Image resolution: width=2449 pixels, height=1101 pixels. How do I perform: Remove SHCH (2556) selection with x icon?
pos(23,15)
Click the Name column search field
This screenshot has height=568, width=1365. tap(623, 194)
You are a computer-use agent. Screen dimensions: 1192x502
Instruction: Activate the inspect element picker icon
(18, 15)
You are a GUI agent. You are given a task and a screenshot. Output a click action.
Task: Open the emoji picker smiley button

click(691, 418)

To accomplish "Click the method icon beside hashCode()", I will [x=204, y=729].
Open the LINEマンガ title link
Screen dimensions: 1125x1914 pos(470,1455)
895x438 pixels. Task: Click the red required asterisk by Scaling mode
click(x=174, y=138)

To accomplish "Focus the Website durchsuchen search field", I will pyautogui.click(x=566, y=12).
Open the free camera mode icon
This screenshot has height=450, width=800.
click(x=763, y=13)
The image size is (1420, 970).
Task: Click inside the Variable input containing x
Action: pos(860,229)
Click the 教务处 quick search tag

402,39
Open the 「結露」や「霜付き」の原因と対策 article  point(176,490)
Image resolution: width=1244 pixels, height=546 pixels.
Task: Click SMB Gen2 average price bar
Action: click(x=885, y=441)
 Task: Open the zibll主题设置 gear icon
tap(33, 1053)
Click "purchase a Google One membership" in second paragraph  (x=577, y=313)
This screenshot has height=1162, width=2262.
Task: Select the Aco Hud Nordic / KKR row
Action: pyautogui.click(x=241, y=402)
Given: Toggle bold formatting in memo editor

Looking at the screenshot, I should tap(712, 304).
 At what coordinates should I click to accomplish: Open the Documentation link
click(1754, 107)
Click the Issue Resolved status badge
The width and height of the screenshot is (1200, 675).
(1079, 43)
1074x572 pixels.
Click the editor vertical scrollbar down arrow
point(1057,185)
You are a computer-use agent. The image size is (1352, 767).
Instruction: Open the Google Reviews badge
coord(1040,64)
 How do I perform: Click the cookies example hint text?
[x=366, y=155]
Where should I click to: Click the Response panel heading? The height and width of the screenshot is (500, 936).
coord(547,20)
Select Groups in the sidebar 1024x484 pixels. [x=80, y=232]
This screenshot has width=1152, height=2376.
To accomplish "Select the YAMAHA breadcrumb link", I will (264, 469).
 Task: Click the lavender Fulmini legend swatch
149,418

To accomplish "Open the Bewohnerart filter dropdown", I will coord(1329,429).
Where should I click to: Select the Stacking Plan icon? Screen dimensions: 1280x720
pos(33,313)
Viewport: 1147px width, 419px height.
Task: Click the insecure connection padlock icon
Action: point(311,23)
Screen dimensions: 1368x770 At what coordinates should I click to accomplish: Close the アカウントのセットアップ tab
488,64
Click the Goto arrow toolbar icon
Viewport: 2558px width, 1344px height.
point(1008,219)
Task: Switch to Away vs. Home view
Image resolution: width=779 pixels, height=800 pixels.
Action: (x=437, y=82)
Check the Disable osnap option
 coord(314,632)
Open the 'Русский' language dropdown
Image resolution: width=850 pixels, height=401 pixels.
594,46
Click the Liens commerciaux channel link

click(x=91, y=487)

▶ [Exercise prompt] Which lines of the listing contain the word "will"? Report each of those lines in full.

▶ [Response to the exercise]
To accomplish "Click the method icon beside hashCode()", I will [x=204, y=729].
To accomplish "Focus the Website durchsuchen search field", I will pyautogui.click(x=566, y=12).
To accomplish "Select the YAMAHA breadcrumb link", I will (264, 469).
To accomplish "Open the Bewohnerart filter dropdown", I will coord(1329,429).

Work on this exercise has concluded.